Fenomena lainnya, lanjut pengamat masalah sosial politik ini, Pemprov biasanya kesulitan dalam menjemput investor, karena pemberian izin ataupun kemudahan layanan dalam berinvestasi tidak sejalan di tingkat kabupaten/kota.

Belum lagi, timbulnya kesan Pemprov sudah tak "bergigi" lagi menghadapi Pemkab/Pemkot, karena kewenangan yang dimilikinya sebagai perpanjangan tangan pemerintah pusat ke daerah sudah terkikis.

"Kebijakan langsung diturunkan ke tingkat kabupaten/kota, demikian pula dana-dana operasional untuk pembangunan dan pengembangan SDM langsung ke daerah, tidak lagi melalui provinsi," katanya.

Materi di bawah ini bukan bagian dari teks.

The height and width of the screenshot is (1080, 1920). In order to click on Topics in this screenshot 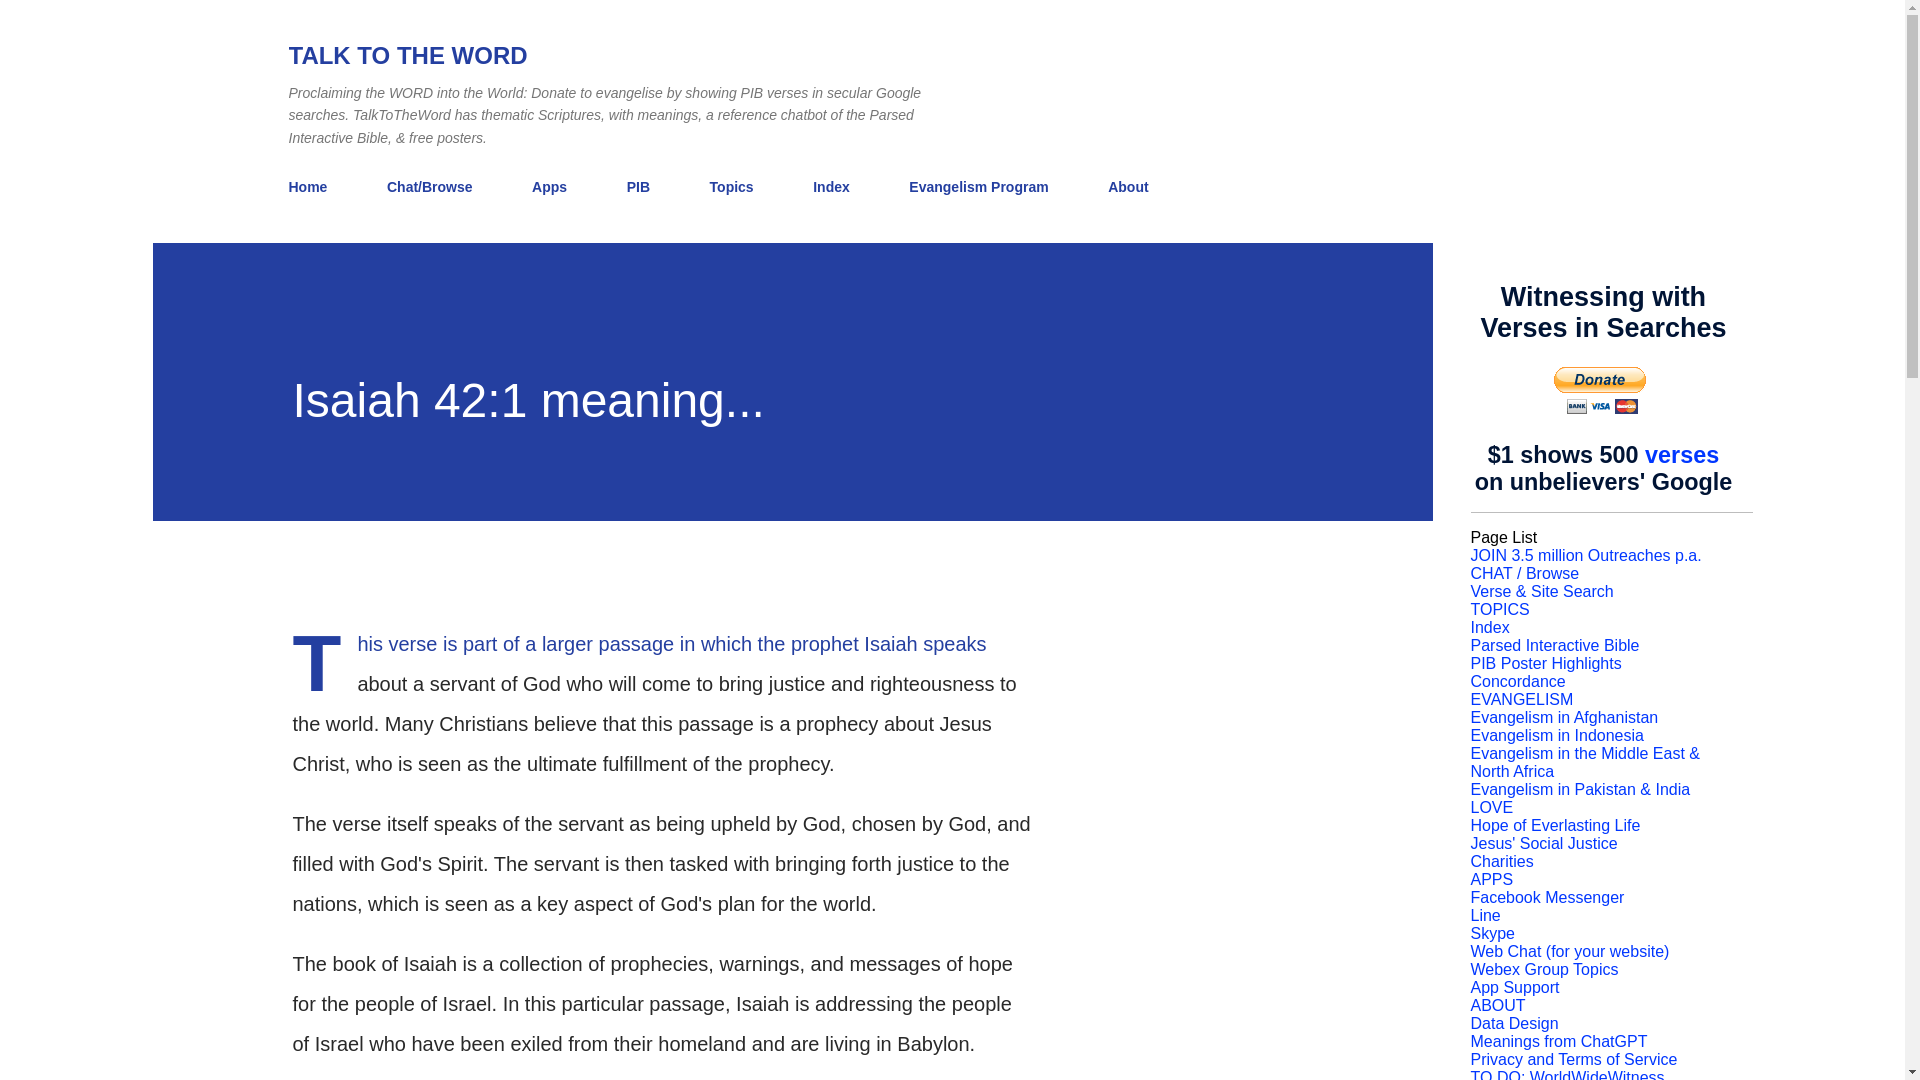, I will do `click(732, 187)`.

Termasuk munculnya kabupaten/kota yang berkembang pesat di Sulsel dari segi pembangunan dan tingkat kesejahteraan dibandingkan kabupaten/kota lainnya.

"Disinilah sebenarnya peran Pemprov untuk membantu dan berupaya mensinkronkan agar kabupaten/kota dapat tumbuh bersama, tidak ada yang terlalu menonjol, sedang daerah tetangga masih tertinggal," katanya.

Kreativitas Terbangun


Badan Pekerja dari Lembaga Studi Kebijakan Publik (LSKP) Makassar Salma Ruslan mengatakan, kebijakan dan implementasi otda di daerah telah membangun kreativitas pemerintah daerah, termasuk masyarakatnya.

"Sebagai gambaran, untuk pengalokasian dana di sektor pertanian, sudah dapat mengacu pada kebutuhan petani dari bawah "buttom up", bukan lagi mengacu pada kebijakan "top down" dari pusat ke daerah," katanya.

Dia mengatakan, pada pengambilan suatu kebijakan di daerah, Pemkab/Pemkot lebih merasa percaya diri untuk membuat kebijakan di wilayah kerjanya.

Hal itu karena ada kewenangan dan "power" yang sudah diberikan melalui Undang-Undang No. 22 Tahun 1999 tentang Pemerintahan Daerah.

Mengacu pada UU tersebut, otda adalah hak, wewenang, dan kewajiban daerah untuk mengatur dan mengurus rumah tangganya sendiri sesuai dengan peraturan perundangan yang berlaku.

Hal itu diakui salah seorang bupati di Sulsel yakni Bupati Kabupaten Maros M Hatta Rahman mengatakan, pihaknya kini dapat mengatur dan membuat kerjasama dengan pihak investor tanpa menunggu kebijakan pemerintah pusat.

"Sehingga dari segi efisiensi waktu untuk mengambil suatu kebijakan, juga cepat. Selain itu, juga dapat memicu kreativitas Pemkab untuk memajukan daerahnya," katanya.

Sementara itu, salah seorang guru SD Negeri Pammelakkang Jene, Kabupaten Maros, Sulsel Sukmawati mengatakan, dari segi penyaluran dana operasional di daerah untuk suatu program itu lebih cepat, dibandingkan ketika kebijakan masih bersifat sentralistik.

"Misalnya untuk dana operasional di sektor pendidikan yang bersumber dari APBN, dulu harus turun ke Pemprov dulu lalu ke Pemkab selanjutnya ke sekolah bersangkutan," katanya.

Namun kini, dana sektor pendidikan misalnya Dana Operasional Sekolah (BOS) dan insentif guru, sudah masuk langsung ke rekening sekolah.

Hal senada dikemukakan Ketua Kelompok Tani Toddopuli di Kabupaten Maros, Abdul Wahid.

Dia mengatakan, bantuan dana pengadaan sarana produksi (Saprodi) dulu mekanismenya sangat panjang, karena dana dari pemerintah pusat harus melewati beberapa pintu sebelum diterima petani.

"Sehingga ada dana yang biasanya tidak sebesar nilai yang dikeluarkan dari pemerintah pusat, karena kena "pajak" pada setiap pintu persinggahan," katanya.

Dia mengatakan, kini dana untuk membantu peningkatan kesejahteraan petani, sudah langsung masuk ke rekening kelompok tani, sehingga "penyunatan" dana bantuan dapat ditekan.

Terlepas dari kekurangan maupun kelebihan dari penerjemahan otda sesuai dengan Undang-Undang No. 22 Tahun 1999, muncul lagi wacana untuk menarik kembali kewenangan daerah.

Alasannya, diantaranya karena selama 13 tahun otda digulirkan, biaya operasional pemerintahan justru makin meningkat yang dipicu dengan terbukanya kran untuk pemekaran daerah.

Belum lagi, adanya ketidaksinkronan kebijakan pemprov dan pemkab/kota yang kemudian menimbulkan disharmonitas hubungan pemrov dengan pemkab/pemkot di lapangan. Termasuk adanya persaingan yang tidak sehat antarkabupaten/kota dalam memajukan daerahnya.

Semua fenomena itu, hendaknya ditelaah dan selanjutnya menjadi acuan bagi pemerintah untuk melakukan evaluasi pelaksanaan otda dengan kewenangan penuh pada pemerintah daerah, agar ke depan tidak ada lagi distorsi yang menyertai implementasi otda.